BEIJING (Reuters) - Police in China's Xinjiang region are cracking down on people who promote jihad online, state media reported on Tuesday, amid a nationwide campaign against internet rumors that activists say is a blow to freedom of speech.
Sprawling Xinjiang is home to the mostly Muslim Uighur ethnic minority, many of whom harbor resentment of what they see as Chinese repression of their culture and religion. Some are campaigning for a separate Muslim state and there have been incidents of violence.
Xinjiang police were investigating 256 people for spreading "destabilizing rumors" online, the Xinjiang Daily newspaper said. Of those, 139 spread rumors about jihad, or Muslim holy war, or other religious ideas. More than 100 had been detained.
"Our local public security bureaus are strongly cracking down on those who engage in illegal activities online," the newspaper said. "Xinijang must not allow the internet to become a platform for crime."
Authorities frequently detain and arrest Uighurs for activities that they say extol religious militancy and ethnic separatism. But the latest crackdown is linked to a nationwide campaign against online rumors.
The newspaper did not say whether those detained were Uighur or from the majority Han ethnic group.
Rights activists say the action against internet rumors is a new way for authorities to curb criticism.
Dilxat Raxit, a spokesman for the exiled World Uyghur Congress, said the government campaign was aimed at stopping Uighurs from getting information on the Internet.

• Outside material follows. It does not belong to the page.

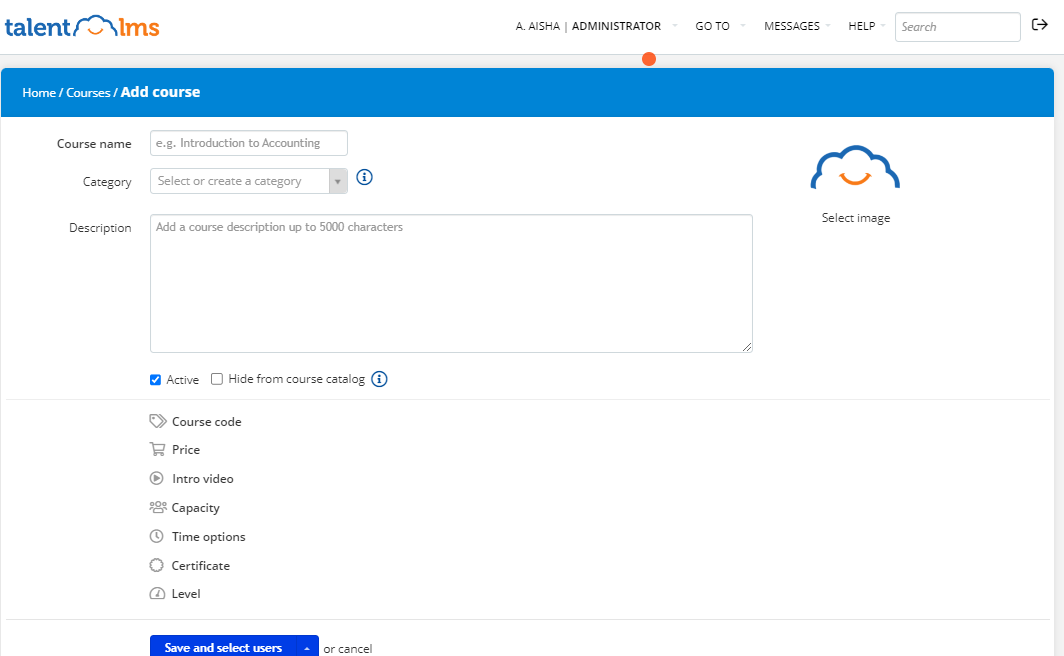Open the Category dropdown
1064x656 pixels.
tap(248, 181)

"Those Uighurs who were detained were expressing online their dissatisfaction at China's dominance of their localities and systematic repression," Raxit said.
Some of those detained had filmed videos or started groups on an instant messaging site that spread militant religious ideas, the newspaper said.
A farmer in the prefecture of Hotan was arrested after he uploaded material that authorities said contained separatist content, which violates Chinese law, the newspaper said.